A protagonista, Anora, ou Ani, como ela prefere ser chamada, é uma "dançarina exótica". Trabalha num clube nocturno onde faz conversa com os clientes, dança para eles, no colo ou no varão, sussurra-lhes aos ouvidos, insinua-se de todas as maneiras possíveis para que eles desembolsem mais umas notas. Eventualmente, quando os clientes lhe agradam, Anora trabalha também como prostituta fora dali. Nas primeiras cenas do filme é só isto que acontece. Anora e as outras raparigas dançam e despem-se e seduzem homens com profissionalismo enquanto mascam pastilha elástica, nas pausas conversam sobre coisas banais e comem em tupperwares. Com desprendimento. Anora é uma operária do sexo, sabe exactamente o que tem de fazer, cumpre a sua função, maquinalmente. E é uma durona, não permite que abusem dela. Tem tudo controlado. As coisas complicam-se quando aparece um puto milionário, russo, disposto a pagar muito para poder estar com ela em exclusivo. A determinada altura, o filme muda de tom. Deixa de ser sobre uma dançarina exótica e passa a ser sobre uma miúda que, afinal, tem sentimentos. Que, quando tira o uniforme do trabalho, se deixa iludir e enganar como todas as outras. Que ainda acredita no sonho da Cinderela. E também uma miúda que não sabe lidar com a simpatia das pessoas porque, provavelmente, sempre foi só um corpo disponível para transação, como se essa fosse a única maneira de se relacionar de forma segura com os outros.
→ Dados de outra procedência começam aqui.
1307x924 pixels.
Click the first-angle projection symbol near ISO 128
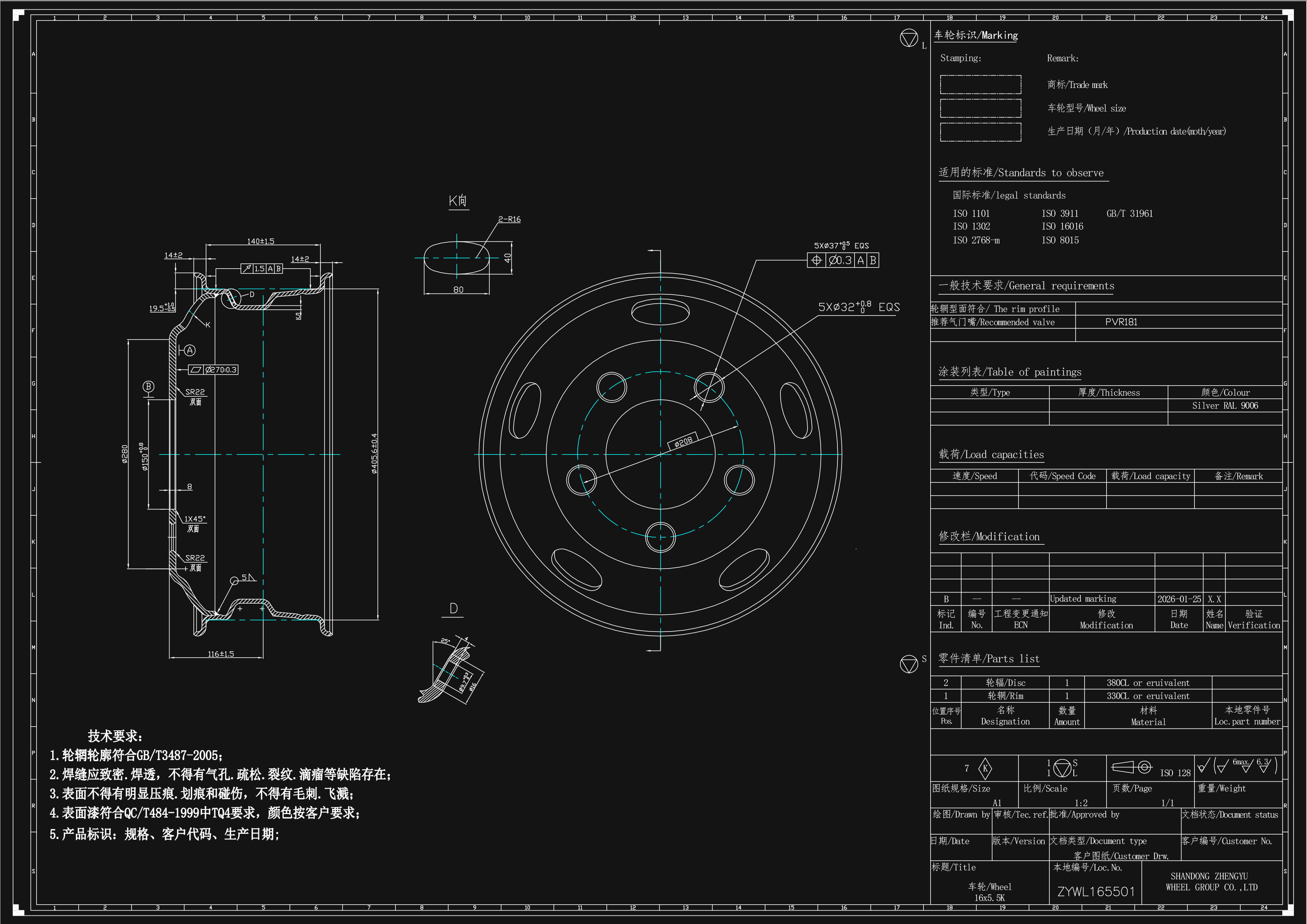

Gostei de Anora. O filme, vecendor da Palma de Ouro no Festival de Cannes, mistura uma carga emocional com momentos quase cómicos, insinuando mais do que mostrando (e não estou a falar só de sexo). O Jorge Mourinha lembrou Pretty Woman - Um Sonho de Mulher, embora o filme com a Julia Roberts desse uma imagem bastante mais romantizada dessa máquina de vender sonhos que é a prostituição. Realizado por Sean Baker, o mesmo de Florida Project, e protagonizado pela impressionante Mikey Madison, ao lado de Mark Eidelstein como Vanya, Anora surgiu à minha frente precisamente no momento em que andava a ler A Teoria do King Kong, em que Virginie Despentes fala, entre outras coisas, sobre a prostituição, a pornografia e a prisão masculina em que o desejo das mulheres ainda está encerrado. Como feminista de esquerda educada numa sociedade conservadora e moralista, não tenho certezas nenhumas sobre como olhar para a prostituição. Exploração ou libertação? É um trabalho como os outros? Legalizar ou não? Numa tentativa para entender melhor o que estava em causa, escrevi há tempos sobre isso AQUI e AQUI. Ler a Despentes foi bom para me desassossegar, para me questionar, mas fiquei mais ou menos na mesma, ou seja, cheia de dúvidas.
Anora, com o seu corpo perfeito e descomplexado, exalando sensualidade, ilustra bem aquilo de que fala Despentes: ela tanto pode ser vista como a depravada que vai para a cama com qualquer um e é criticada pela sociedade por ser uma puta, como a miúda desesperada que faz o que é preciso para sobreviver e até consegue a nossa empatia. Na verdade, ela pode ser as duas ao mesmo tempo.